Мне хочется плакать, открыто, бурно, без стыда, как в детстве. Не зайца мне жалко, себя. Раз в жизни решившись на какой‑то определенный, завершенный в себе поступок, я так и не сумел довести его до конца, в последний миг вильнул в сторону. Так и остался между жестокостью и слабостью…
Под вечер я вдруг засыпаю обморочной глубины сном. Я сплю яростно, со всем напряжением существа, я сам ощущаю свой сон, как работу. В первые секунды этого сна я чувствую, как мой мозг во все лопатки удирает от яви с ее голосами, запахами, сумятицей ненужных дневных впечатлений. Затем я — на дне глубочайшей, черной ямы, где меня уже никому и ничему не достичь. И я так же, физически отчетливо, наслаждаюсь этой недосягаемостью. Затем — чертовщина мучительных снов. Сны в эти вечерние часы всегда скверные, подражающие чему‑то реально пережитому и как‑то гадко оголяющие сердцевину переживания. Их тема — почти всегда бессилие.
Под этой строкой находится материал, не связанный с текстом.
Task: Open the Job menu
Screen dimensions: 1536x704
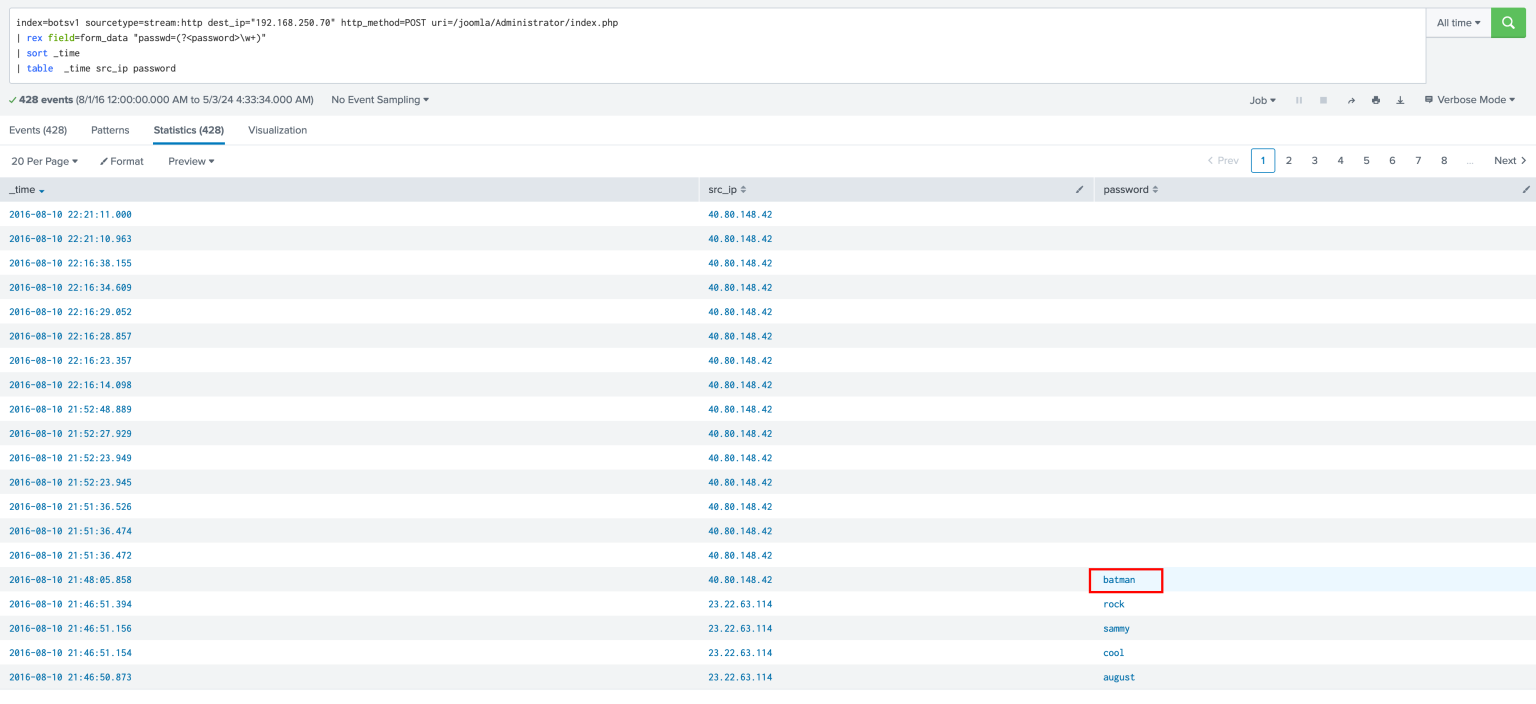Action: [1262, 100]
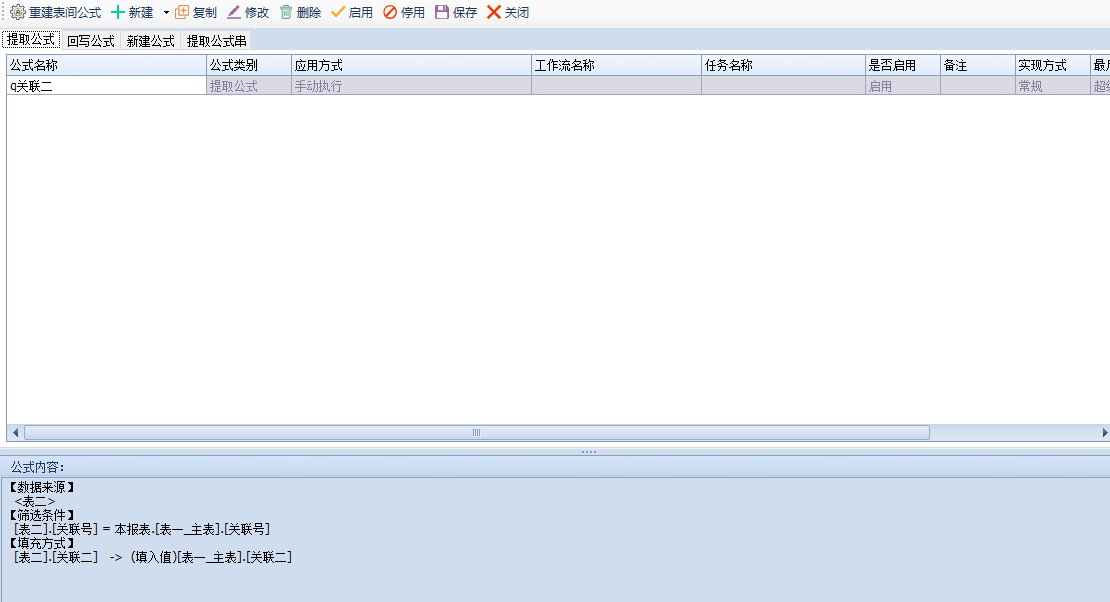Click the red X 关闭 icon
Viewport: 1110px width, 602px height.
click(x=494, y=13)

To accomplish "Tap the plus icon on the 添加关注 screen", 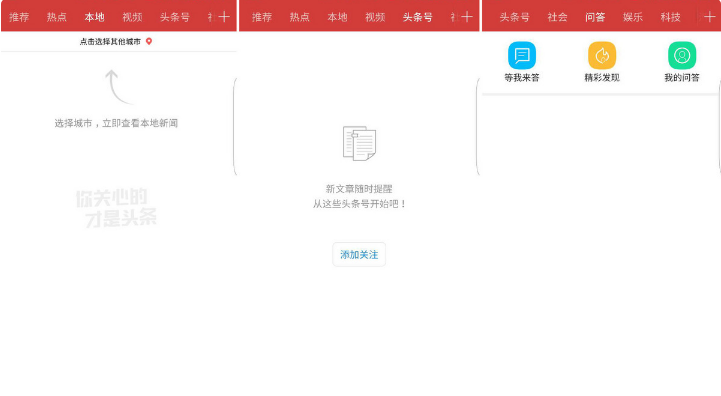I will pos(467,17).
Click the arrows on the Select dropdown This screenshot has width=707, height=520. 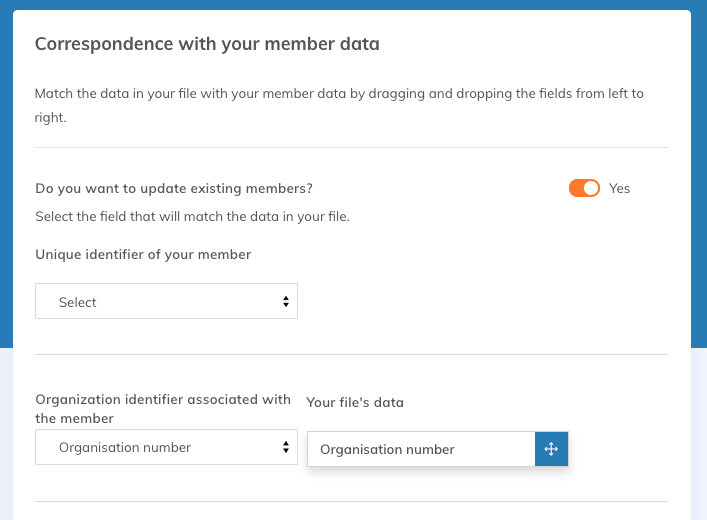[286, 301]
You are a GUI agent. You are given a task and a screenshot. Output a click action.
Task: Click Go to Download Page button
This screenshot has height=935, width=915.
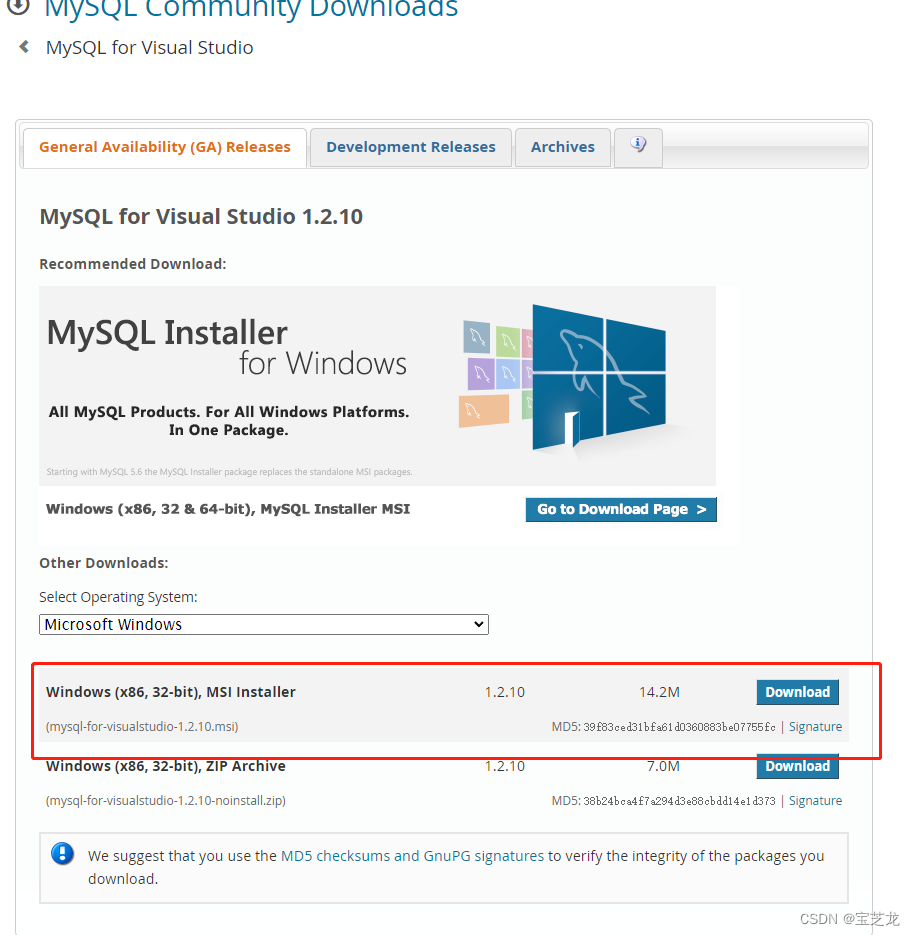(621, 509)
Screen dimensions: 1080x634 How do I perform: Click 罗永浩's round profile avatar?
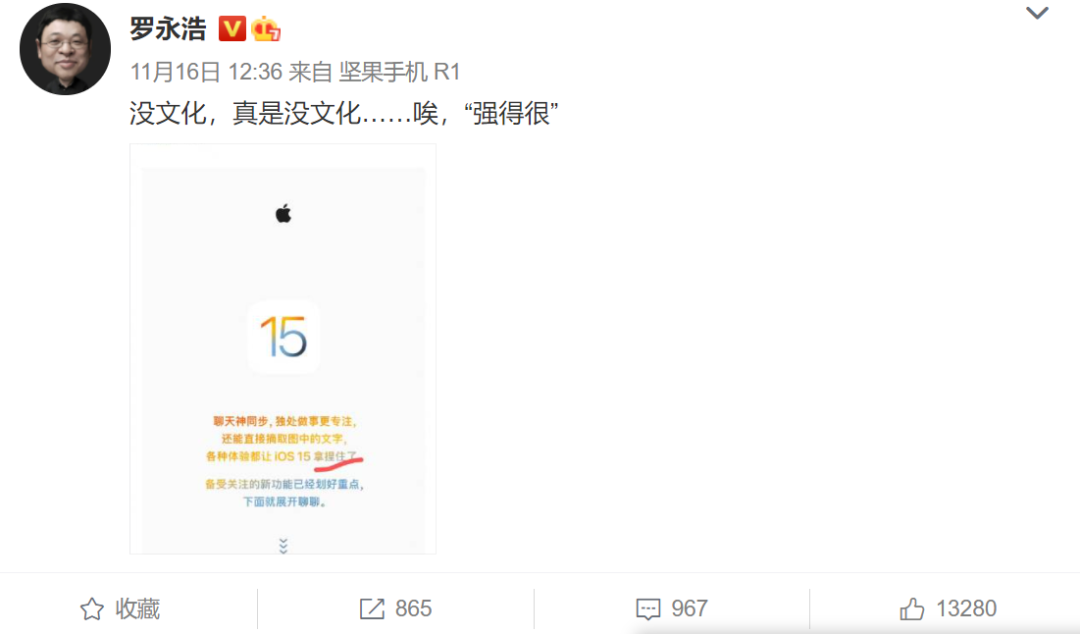(x=65, y=49)
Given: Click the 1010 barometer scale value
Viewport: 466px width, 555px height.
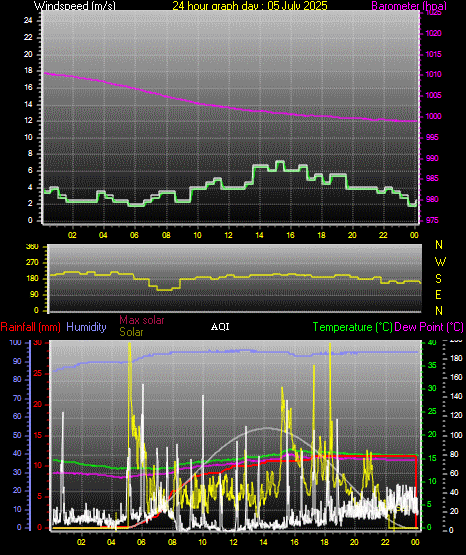Looking at the screenshot, I should click(x=433, y=75).
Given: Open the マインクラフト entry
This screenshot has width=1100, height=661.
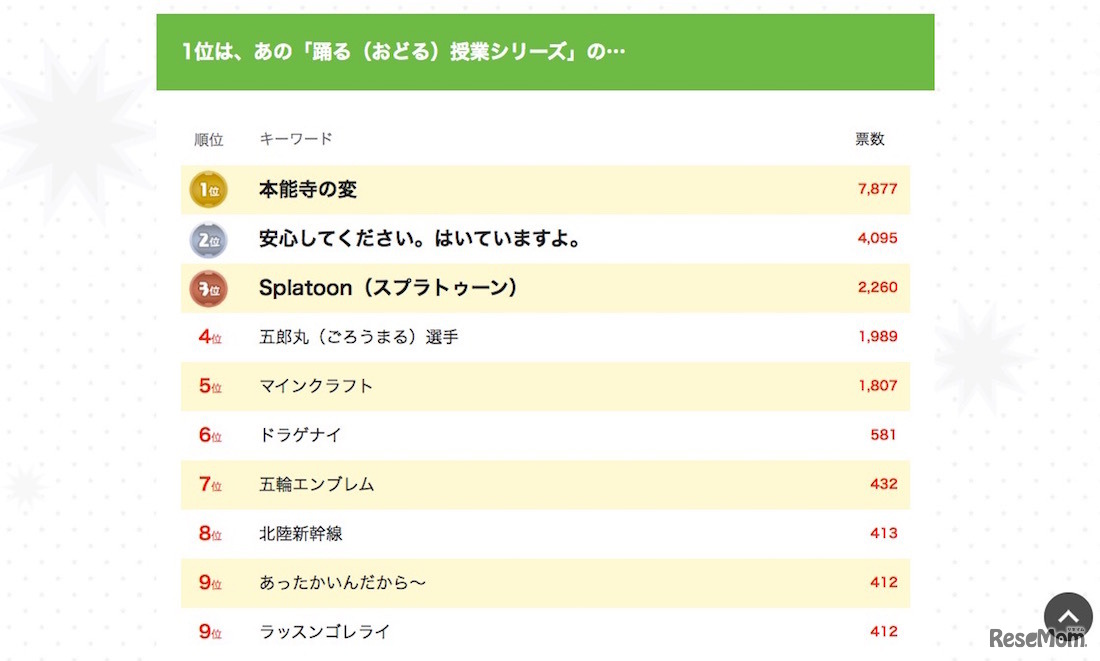Looking at the screenshot, I should click(315, 386).
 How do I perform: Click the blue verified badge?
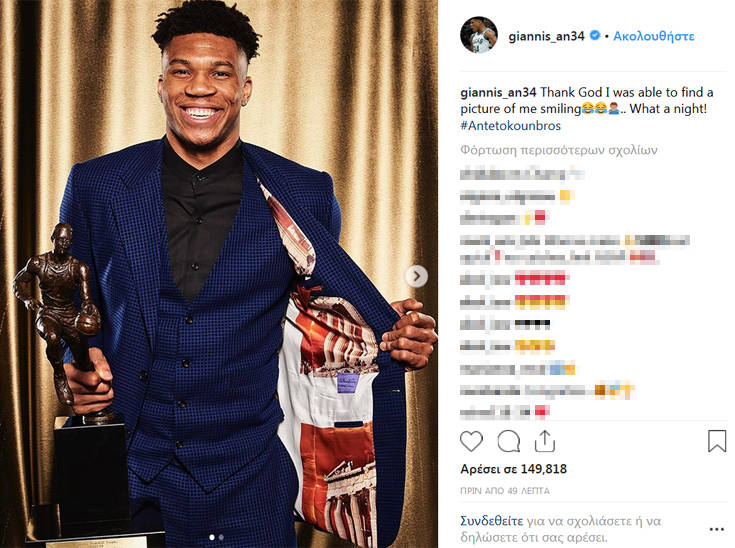594,35
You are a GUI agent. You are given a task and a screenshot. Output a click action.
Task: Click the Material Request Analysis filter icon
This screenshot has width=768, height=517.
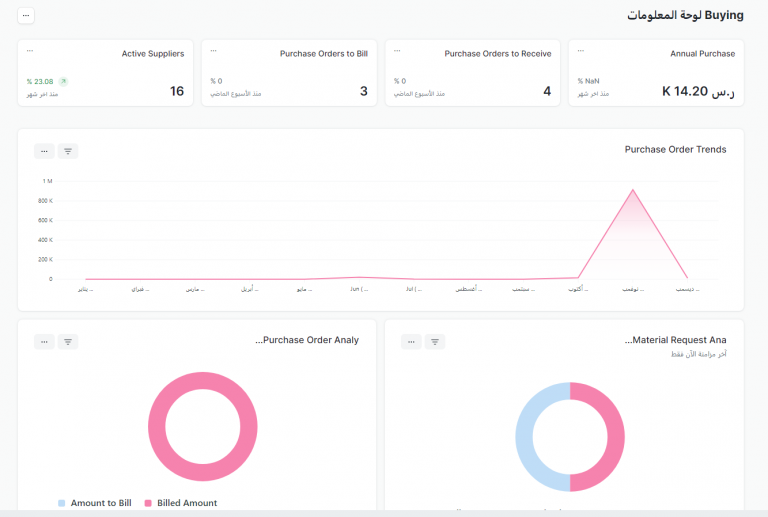point(435,342)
Я догоняю — и не могу догнать, я говорю — меня не слышат, я хочу ударить — но рука не подымается.
Когда сон исчерпывает себя, я перехожу на полуявь. Я слышу все, что делается вокруг: голоса, звонки телефона, пёсий лай, грохот посуды в Вериных руках, но даже если происходящее требует моего вмешательства, я не в силах подняться с тахты. Да мне и не хочется этого. Странное ощущение покоя и счастья владеет мною в эти минуты. Счастье оттого, что слышишь шум жизни и остаешься в благостной непричастности к нему. Тут примешь всё, даже смерть близких, в эти минуты ты выше всех привязанностей. Затем — невыносимая печаль пробуждения.